The most important thing was to protect SHP when approached the area anterior to the L5-S1 intervertebral disc both at trans-peritoneum and retroperitoneum surgery. Our view was that the peritoneum was incised at the left side, instead of SHP, it was the nerve fiber layer which was disconnected in front of vertebra and lifted to the left. Moreover, the possibility of automatic nervous injury had been obviously increased if approached to the L4-L5 intervertebral disc and the segments above. At the anatomical point of view, it was unavoidable to disconnect one side LSN, regardless the left one or the right one. We thought, if needed, the disconnection of one side LSN was the right choice, because from experience of urological surgery, the clearing of hemi-lymph node could not produce significant influence on autonomic nerve, but the clearing of the bilateral would result in great influence. So we suggested that the peritoneum be pushed aside, then autonomic nerve layer be pushed aside also from deep layer, in this way, it was likely to damage the unilateral LSN, rather than AAP, IMP or SHP.

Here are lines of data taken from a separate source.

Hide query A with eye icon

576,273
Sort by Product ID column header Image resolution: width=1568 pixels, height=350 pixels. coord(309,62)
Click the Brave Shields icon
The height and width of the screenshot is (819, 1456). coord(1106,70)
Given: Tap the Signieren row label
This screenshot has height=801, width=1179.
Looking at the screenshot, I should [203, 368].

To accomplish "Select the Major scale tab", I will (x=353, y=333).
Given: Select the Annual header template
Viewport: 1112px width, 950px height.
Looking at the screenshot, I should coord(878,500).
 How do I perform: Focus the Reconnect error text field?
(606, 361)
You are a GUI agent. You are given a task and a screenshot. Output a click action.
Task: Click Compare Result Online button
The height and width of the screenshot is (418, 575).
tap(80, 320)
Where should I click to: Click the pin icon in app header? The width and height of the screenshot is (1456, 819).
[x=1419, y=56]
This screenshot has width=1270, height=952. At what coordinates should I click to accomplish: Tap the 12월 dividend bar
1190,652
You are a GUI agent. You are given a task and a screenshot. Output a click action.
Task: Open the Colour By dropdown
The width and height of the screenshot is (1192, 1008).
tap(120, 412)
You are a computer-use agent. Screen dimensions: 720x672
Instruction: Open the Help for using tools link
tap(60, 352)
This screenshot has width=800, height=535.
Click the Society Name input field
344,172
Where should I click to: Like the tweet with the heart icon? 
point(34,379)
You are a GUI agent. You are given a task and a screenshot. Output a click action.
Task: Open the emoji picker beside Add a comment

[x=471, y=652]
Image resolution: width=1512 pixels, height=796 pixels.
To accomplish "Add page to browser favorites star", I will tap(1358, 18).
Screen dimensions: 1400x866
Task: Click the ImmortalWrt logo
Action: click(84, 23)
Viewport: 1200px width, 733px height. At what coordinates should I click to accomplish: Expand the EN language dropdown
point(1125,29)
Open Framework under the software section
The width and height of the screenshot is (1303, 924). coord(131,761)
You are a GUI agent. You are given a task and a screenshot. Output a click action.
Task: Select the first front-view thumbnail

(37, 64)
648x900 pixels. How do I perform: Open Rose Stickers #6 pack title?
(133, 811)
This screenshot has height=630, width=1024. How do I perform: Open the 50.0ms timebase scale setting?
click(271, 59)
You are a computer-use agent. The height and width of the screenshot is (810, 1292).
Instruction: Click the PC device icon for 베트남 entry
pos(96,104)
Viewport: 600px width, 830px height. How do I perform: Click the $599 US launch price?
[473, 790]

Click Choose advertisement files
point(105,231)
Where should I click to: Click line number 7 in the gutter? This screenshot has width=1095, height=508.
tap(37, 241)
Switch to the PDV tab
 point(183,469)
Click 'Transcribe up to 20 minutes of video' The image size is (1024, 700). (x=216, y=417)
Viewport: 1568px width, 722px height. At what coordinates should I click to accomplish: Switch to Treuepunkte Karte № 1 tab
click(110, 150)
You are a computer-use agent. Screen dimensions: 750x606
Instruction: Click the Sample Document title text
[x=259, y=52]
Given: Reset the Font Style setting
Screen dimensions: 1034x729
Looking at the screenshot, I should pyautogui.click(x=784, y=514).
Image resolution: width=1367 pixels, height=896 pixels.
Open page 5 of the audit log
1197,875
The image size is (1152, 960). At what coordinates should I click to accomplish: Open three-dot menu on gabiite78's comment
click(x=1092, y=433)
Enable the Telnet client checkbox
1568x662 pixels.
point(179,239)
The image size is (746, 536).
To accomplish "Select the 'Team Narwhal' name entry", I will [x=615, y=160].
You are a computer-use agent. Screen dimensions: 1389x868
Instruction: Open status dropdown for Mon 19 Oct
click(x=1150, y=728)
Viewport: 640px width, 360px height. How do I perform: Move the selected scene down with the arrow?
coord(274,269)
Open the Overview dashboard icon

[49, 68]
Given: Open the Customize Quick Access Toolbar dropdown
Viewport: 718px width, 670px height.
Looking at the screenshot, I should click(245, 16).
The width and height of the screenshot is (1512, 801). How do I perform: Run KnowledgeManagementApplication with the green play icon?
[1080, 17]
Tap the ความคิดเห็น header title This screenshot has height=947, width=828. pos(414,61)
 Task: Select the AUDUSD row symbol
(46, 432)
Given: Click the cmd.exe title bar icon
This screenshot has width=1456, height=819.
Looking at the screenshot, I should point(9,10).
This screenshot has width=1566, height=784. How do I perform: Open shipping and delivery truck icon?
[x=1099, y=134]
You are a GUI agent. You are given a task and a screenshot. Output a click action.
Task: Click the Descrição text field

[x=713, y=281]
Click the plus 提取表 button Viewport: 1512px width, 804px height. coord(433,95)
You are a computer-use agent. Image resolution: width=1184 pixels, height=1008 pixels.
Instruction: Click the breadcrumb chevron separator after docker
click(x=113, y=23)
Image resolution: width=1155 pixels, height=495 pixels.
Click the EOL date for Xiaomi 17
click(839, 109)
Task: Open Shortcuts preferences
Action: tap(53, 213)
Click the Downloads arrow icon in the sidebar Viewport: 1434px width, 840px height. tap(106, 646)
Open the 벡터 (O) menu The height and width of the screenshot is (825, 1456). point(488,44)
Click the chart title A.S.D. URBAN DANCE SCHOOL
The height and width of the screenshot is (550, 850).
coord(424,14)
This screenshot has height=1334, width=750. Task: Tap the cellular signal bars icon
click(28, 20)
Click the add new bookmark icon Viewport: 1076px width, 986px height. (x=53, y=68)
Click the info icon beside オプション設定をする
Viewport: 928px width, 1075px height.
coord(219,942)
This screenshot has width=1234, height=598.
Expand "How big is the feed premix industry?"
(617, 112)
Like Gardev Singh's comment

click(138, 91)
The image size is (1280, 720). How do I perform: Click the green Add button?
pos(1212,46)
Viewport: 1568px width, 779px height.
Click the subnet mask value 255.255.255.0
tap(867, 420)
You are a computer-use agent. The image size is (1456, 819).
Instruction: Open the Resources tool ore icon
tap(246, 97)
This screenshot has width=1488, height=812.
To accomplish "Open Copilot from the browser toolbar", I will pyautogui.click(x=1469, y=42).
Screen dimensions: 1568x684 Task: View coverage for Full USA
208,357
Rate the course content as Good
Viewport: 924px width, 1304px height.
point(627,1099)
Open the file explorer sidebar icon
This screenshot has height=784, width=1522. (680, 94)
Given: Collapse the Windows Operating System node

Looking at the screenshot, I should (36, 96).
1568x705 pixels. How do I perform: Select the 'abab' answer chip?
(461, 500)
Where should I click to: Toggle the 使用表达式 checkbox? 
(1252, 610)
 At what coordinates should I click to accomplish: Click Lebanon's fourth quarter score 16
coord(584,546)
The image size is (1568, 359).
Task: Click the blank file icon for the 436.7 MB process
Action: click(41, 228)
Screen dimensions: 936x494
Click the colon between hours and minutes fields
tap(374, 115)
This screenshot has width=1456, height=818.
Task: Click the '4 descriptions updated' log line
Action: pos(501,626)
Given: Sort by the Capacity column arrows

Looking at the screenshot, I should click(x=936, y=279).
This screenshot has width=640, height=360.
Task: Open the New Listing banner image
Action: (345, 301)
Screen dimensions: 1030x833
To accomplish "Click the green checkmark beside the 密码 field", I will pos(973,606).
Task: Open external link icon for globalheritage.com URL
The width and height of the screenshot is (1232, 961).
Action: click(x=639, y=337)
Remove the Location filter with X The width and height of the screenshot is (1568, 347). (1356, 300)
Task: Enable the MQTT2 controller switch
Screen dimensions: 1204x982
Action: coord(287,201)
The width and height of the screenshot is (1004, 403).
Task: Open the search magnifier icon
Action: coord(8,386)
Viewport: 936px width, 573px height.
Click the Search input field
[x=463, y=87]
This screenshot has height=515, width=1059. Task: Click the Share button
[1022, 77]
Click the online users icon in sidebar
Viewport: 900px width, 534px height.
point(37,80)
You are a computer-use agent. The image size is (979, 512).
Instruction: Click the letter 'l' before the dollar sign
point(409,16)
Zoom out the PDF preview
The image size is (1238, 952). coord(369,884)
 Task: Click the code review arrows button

The influence on autonomic nerve at different surgical approaches

When discussed the retrograde ejaculatory problem in anterior approach lumbar surgery, Sasso et al. [12] thought the incidence caused by trans-peritoneum is ten times higher than that which caused by trans-retroperitoneum, in diagram, author displayed his trans-peritoneum approach of medisecting the peritoneum to reach sacral promontory, and trans-peritoneum approach of disconnecting SHP at the left side. In 2004, Birch [1] commented on this surgery on the basis of 46 male patients who had undergone trans-peritoneum approach surgery without the complication of retrograde ejaculation. Instead of medisecting the peritoneum, they incised peritoneum at the right side, and disconnected autonomic nerve layer integrately.

Conclusion

Our research displayed clearly the characteristic of autonomic nerve distribution in front of lumbar vertebrae, and analyzed the possibility of interrupting autonomic nerve at different segments in anterior approach lumbar surgery, as well as the feasibility of the surgery approaches of autonomic nerve preservation. The anatomical knowledge concerning the technique of autonomic nerve preservation would contribute to clinical practice, at the same time, it provided the anatomic basement of ejaculation preservation in the anterior approach lumbar surgery.